Top killer … Andrea Riseborough as Tasya Vos. Photograph: Signature Entertainment

The level is that Parse is a tech baron specialising in knowledge mining, and there’s something about this murder-at-one-remove setup that makes the companies of Girder and Parse a very good match. Poor, put-upon Colin has been given a job by the smug John; he’s one of the many low-paid staff who spy on folks by way of the little cameras of their laptops. (This film might properly improve the numbers of folks taping these up.) They measurement up their decor, way of life and shopper needs. There are indications that Colin is already disaffected and alienated and he’s “leaking” into Tasya’s thoughts whereas she is inside him, merging with Tasya’s personal terrified sense of estrangement and household breakdown.

Getting inside folks’s heads is the holy grail of fashionable advertising and marketing. The old style idea of promoting would possibly as soon as have been about presenting prospects with a billboard bearing a tempting alternative, and even executing subliminal nudges in the course of a sure product. Now, knowledge analysis is about taking over area in the buyer’s consciousness, directing and coercing their consideration like a novelist or a film-maker. This is what Tasya does, nevertheless it’s additionally what Girder does. She is the company supervisor; she takes an curiosity in Tasya behaving as she would want her to behave. Possessor will be learn as a queasy allegory of delegation, making folks act always in bigger company pursuits whereas preserving the phantasm of alternative.
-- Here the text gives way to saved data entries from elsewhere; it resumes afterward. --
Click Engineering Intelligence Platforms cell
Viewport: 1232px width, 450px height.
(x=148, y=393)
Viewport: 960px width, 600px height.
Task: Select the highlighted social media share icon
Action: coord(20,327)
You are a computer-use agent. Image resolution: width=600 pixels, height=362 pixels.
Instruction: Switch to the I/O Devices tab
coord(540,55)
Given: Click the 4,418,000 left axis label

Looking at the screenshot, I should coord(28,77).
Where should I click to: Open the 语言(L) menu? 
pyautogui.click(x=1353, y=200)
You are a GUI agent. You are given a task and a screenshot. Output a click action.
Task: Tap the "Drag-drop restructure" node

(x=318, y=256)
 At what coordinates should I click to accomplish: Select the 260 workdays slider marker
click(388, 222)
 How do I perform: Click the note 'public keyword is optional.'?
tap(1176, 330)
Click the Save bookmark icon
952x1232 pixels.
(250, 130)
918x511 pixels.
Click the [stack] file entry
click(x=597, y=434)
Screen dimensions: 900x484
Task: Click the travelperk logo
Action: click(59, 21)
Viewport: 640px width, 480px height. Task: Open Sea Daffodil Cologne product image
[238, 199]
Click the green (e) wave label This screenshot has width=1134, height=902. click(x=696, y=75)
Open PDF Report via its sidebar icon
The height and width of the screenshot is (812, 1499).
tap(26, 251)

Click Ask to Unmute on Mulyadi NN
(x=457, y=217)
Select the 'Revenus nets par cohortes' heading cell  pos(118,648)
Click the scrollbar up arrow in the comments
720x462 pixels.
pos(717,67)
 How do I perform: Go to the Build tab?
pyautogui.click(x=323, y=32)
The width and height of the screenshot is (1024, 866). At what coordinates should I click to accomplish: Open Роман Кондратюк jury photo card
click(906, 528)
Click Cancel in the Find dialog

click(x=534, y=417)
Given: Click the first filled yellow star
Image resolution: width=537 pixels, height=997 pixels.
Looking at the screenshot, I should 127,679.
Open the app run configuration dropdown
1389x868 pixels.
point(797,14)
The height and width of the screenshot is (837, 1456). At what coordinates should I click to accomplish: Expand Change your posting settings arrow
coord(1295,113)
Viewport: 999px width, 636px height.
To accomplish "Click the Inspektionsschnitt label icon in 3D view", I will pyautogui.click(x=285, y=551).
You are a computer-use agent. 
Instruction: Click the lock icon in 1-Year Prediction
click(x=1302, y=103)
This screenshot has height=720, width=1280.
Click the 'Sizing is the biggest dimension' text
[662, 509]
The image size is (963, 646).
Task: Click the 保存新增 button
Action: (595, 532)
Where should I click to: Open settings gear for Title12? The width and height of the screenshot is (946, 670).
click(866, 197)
Cronenberg takes possession of his unusual, created world: subdued, smooth, eternally seen in darkness or an eerie twilight, and Girder speaks in her personal tech argot, easily warning Tasya of “minor artefacting” and “sync loss” when she seems to be shedding her grip. This is a film to knock you severely off steadiness.

• Possessor is offered on digital platforms from 27 November.